As we shared our vision for our Holy Week gatherings, the worship team at Belair Uniting agreed that we wanted Good Friday to have a starkness, an emptiness, a rawness about it. We had also had a contribution from Lorna, the 90 year old grandmother of someone I went to school with (love being a minister in the general neighbourhood of my growing up), which fitted this desired mood - Lorna had at previous congregations coordinated a display of symbols from the story of the arrest and crucifixion of Jesus, which she shared with me, and which I was keen to include if we could.
As I looked at the materials from Seasons of the Spirit, it seemed as if the worship outline written by people from Darwin over a year ago, was written for us here in Belair. The writers had suggested a very simple, paired back telling of the story from the Gospel of John - interspersed with the Psalm he cites on the cross, Psalm 22 (My God, my God, why have you forsaken me?).
The Seasons worship outline also suggested handing out clay to people, inviting them to mould a cross as the story was being told. I found an art supplier who had just the thing, and after setting up for Maundy Thursday, two of us cut the clay into pieces and placed in sealed bags ready for the next day. (The interesting thing about preparing the gatherings for Holy Week so that the community can linger with the stories and the various emotions they elicit is that I don't get to linger in the same way - I am simultaneously at the Last Supper betrayal, in the anxious garden vigil, caught up in the anger and hate and abandonment of Friday and celebrating the joy of the resurrection!)
We were also invited by the worship outline to hand out lit and extinguished tea light candles - to which I added something. I wrote on 60 stickers the phrase that would be read at this point in the story - the light has gone from the world - and at the council meeting on the Tuesday of that week (yes it really was a very full week) a few of us stuck the stickers onto the candles. At some moments it felt as though I was shouldering the burden of preparing these gatherings all on my own, but I kept finding ways to invite others to participate - taking the candles to do at council, sending an email asking for help making the signs for Friday (to which I received three offers!), a note in the newsletter - and each time I asked, there were more than enough people to share the load. Sometimes I really love life in a community such as Belair.
The people were invited to bring their candles back on Sunday, if they were gathering again, or to light them if they would be elsewhere that day.
At various points in the story I wondered if people were bored, or disengaged, but it seems not. The feedback has been overwhelmingly appreciative for a different telling of the story.
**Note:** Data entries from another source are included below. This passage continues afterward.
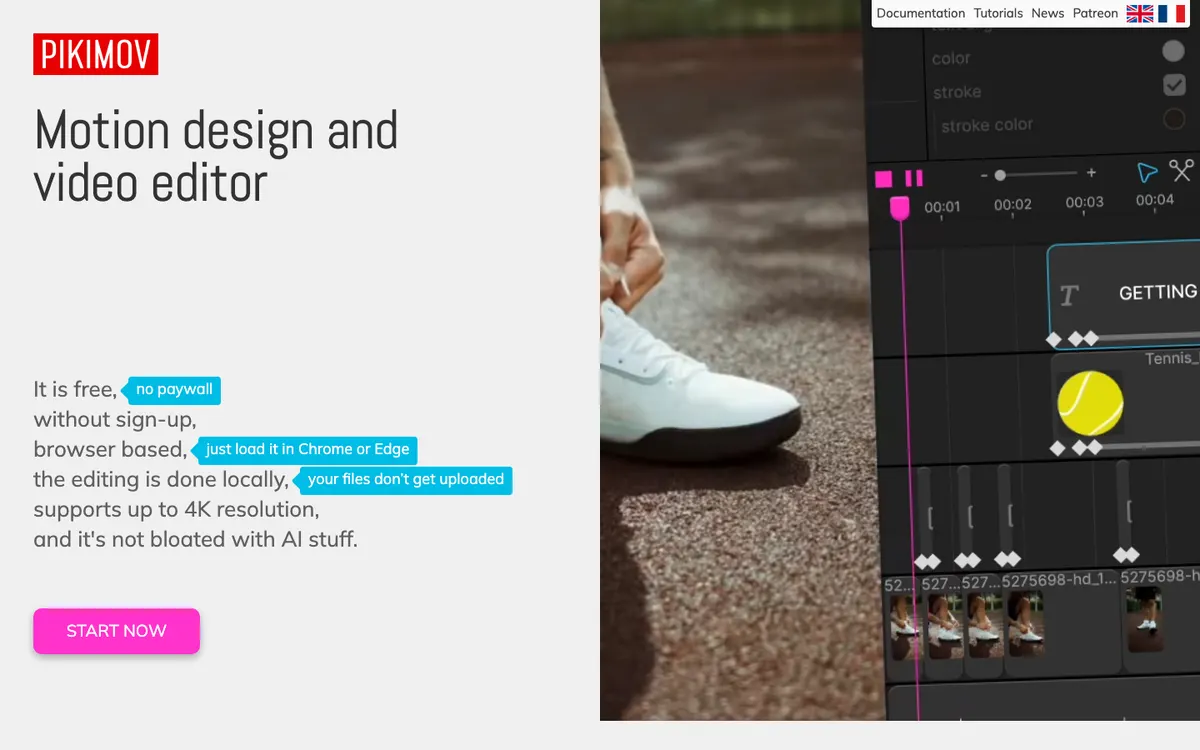Click the PIKIMOV red logo
The width and height of the screenshot is (1200, 750).
pos(96,54)
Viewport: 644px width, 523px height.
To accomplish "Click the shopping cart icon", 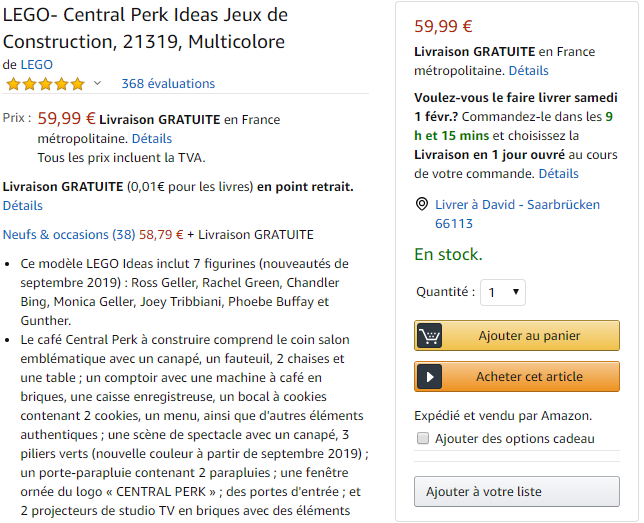I will (x=430, y=335).
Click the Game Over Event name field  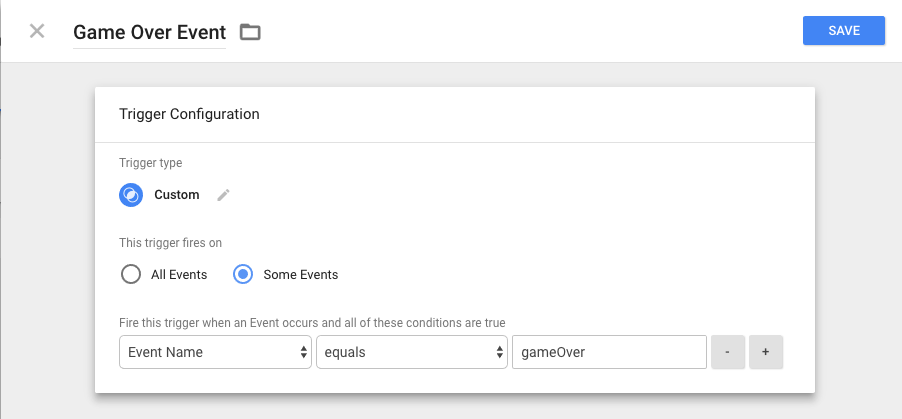(150, 32)
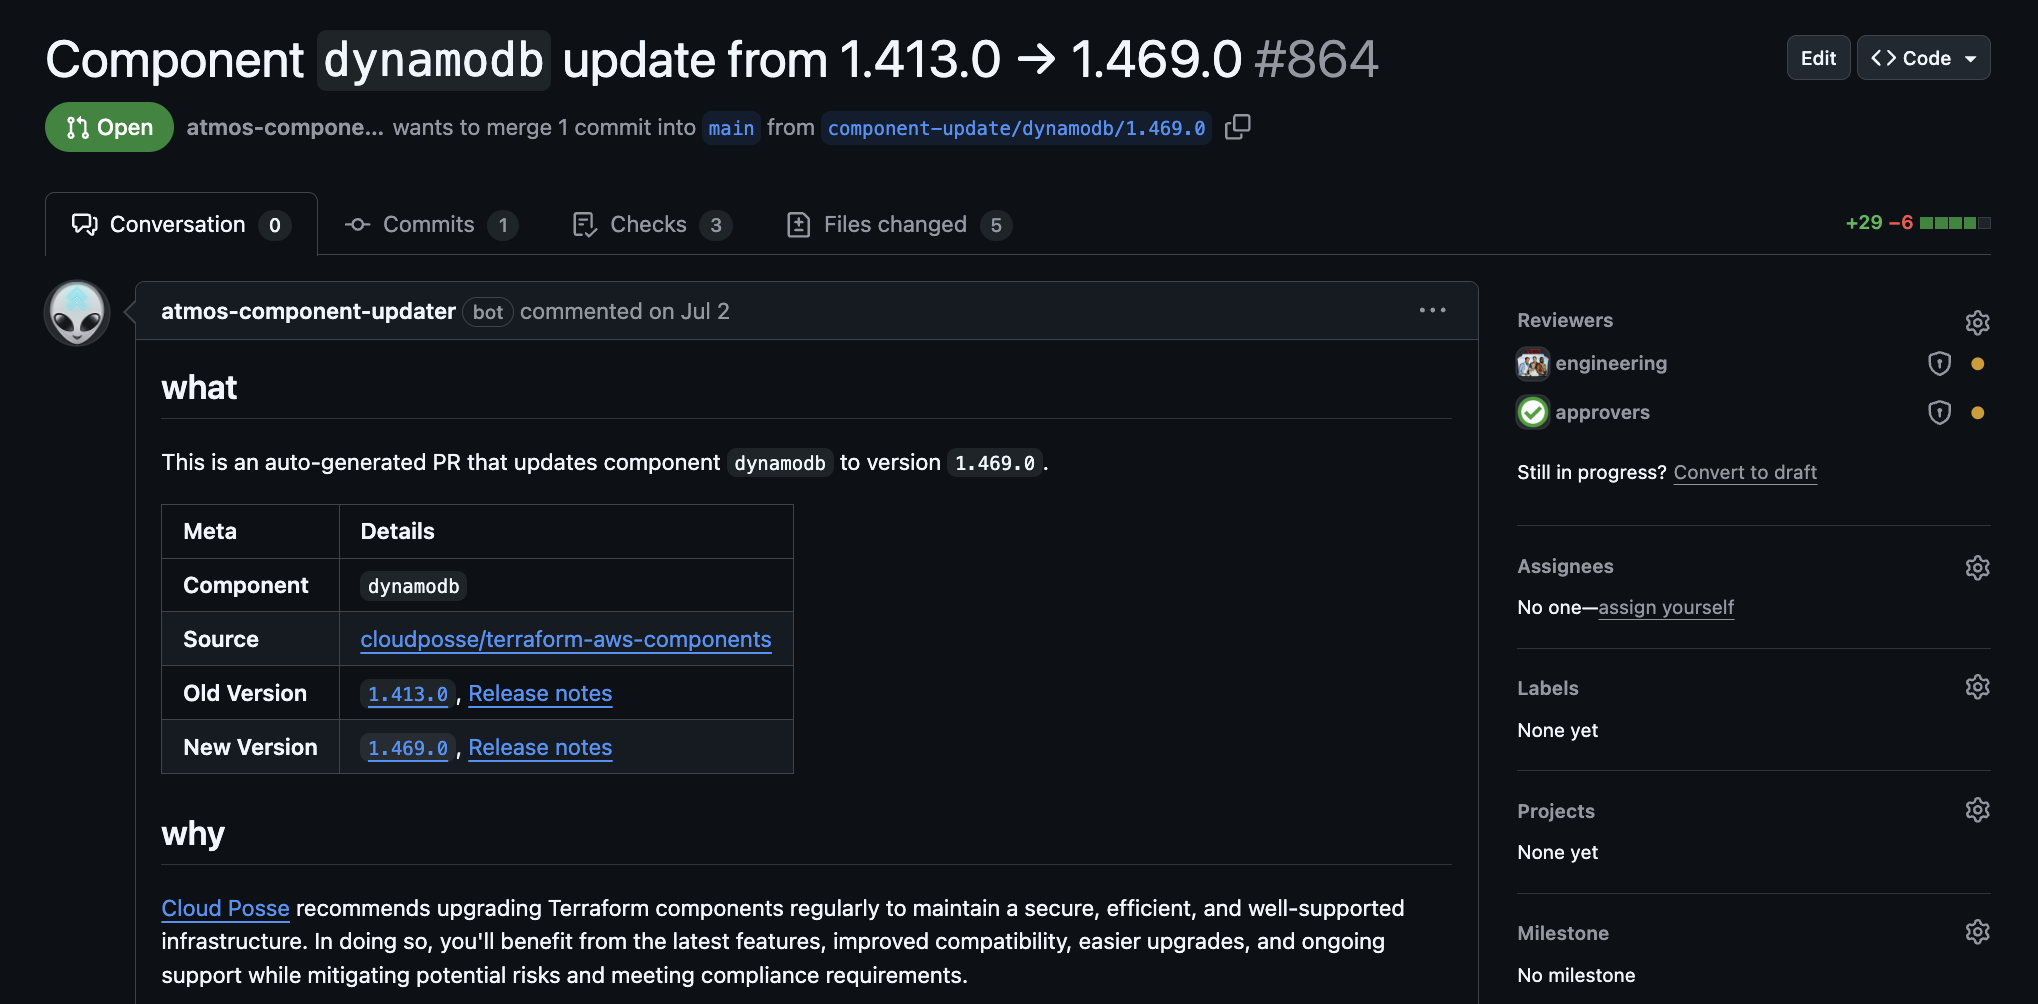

Elizabeth and I read the Psalm and Gospel respectively, and as we read it through on Thursday, it occurred to both of us that the Psalm needed to be read quite reflectively, and I had an image of it being like an internal monologue in Jesus' mind, since this is what the story says he quotes, this pairing of story and psalm invited my imagination to ponder if the psalm might have been on his mind and heart throughout these events, and this enriched our reflection on the stories we were telling, and I am sure helped us to communicate something of that imagination, and some meaning through the stories. We also decided to say in the introductions something of what we'd discovered and wondered, as we prepared the stories, which we hoped would enable people to enter the story and psalm without wondering why it was being told this way.
I found it, and I know others did too, a very meaningful way to enter the story of Jesus' arrest, 'trial' and crucifixion.
We didn't have much singing, which for a congregation that likes to sing, helped to create the mood of sparsity and starkness. We did, however, sing 'Stay with me' before the story began, making the link with where we had left the story the night before, those who had gathered for the last supper. and we used recorded music rather than sung music for the rest, enhancing the reflective nature of the gathering.